In our study, the median levels of faecal CP were similar between psoriatic patients (15.00 μg/g) and healthy individuals (13.00 μg/) with a non-significant p-value (p = 0.766). This suggests that the inflammatory processes in psoriasis may not significantly affect gastrointestinal inflammation as measured by faecal calprotectin. The analysis of faecal calprotectin categories showed that both groups have an equal proportion (20%) of individuals with high levels (> 50 μg/g), and this uniformity across groups was statistically supported (p = 1.000), reinforcing the notion that psoriasis-related inflammation is more systemic rather than localized to the gastrointestinal tract.
Also, there is no meaningful association between the levels of faecal calprotectin and the physical severity of psoriasis as measured by the extent of skin involvement or the intensity of lesions.
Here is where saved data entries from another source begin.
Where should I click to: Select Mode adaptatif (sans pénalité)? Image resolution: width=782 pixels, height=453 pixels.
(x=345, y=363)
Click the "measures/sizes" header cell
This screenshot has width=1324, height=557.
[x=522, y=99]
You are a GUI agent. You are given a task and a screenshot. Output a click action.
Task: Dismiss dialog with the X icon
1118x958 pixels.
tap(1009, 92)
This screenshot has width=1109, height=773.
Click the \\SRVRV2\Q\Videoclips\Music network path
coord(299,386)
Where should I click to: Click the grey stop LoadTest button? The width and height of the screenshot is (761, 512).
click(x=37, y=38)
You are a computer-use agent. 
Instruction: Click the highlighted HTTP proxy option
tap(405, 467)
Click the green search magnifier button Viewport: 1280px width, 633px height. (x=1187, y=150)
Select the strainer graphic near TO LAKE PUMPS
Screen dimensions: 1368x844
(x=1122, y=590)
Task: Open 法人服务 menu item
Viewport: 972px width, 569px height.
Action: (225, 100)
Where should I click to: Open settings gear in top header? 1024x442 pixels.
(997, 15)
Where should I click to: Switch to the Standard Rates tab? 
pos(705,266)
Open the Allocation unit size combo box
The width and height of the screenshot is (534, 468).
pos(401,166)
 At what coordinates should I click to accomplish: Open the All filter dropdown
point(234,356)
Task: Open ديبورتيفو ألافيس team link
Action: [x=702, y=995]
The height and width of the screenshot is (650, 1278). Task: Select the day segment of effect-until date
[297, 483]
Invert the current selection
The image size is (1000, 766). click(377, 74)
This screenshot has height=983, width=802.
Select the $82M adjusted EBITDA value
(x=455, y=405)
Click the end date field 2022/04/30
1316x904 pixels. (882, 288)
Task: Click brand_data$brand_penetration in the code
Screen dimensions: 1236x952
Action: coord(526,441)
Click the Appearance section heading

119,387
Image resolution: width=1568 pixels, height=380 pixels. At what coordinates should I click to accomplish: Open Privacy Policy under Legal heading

This lack of correlation may imply that, within this study population, gastrointestinal inflammation as indicated by faecal calprotectin does not parallel the extent or severity of skin manifestations in psoriasis. Also, the results suggest that higher levels of faecal calprotectin are not associated with a greater impact of psoriasis on patients’ life quality. These findings indicate that faecal calprotectin, while a valuable marker for gastrointestinal inflammation, may not be a relevant biomarker for evaluating the severity or the psychosocial impact of psoriasis. Our findings illustrate that in individuals with plaque psoriasis, gastrointestinal inflammation does not differ markedly from healthy controls and does not affect the course of the disease.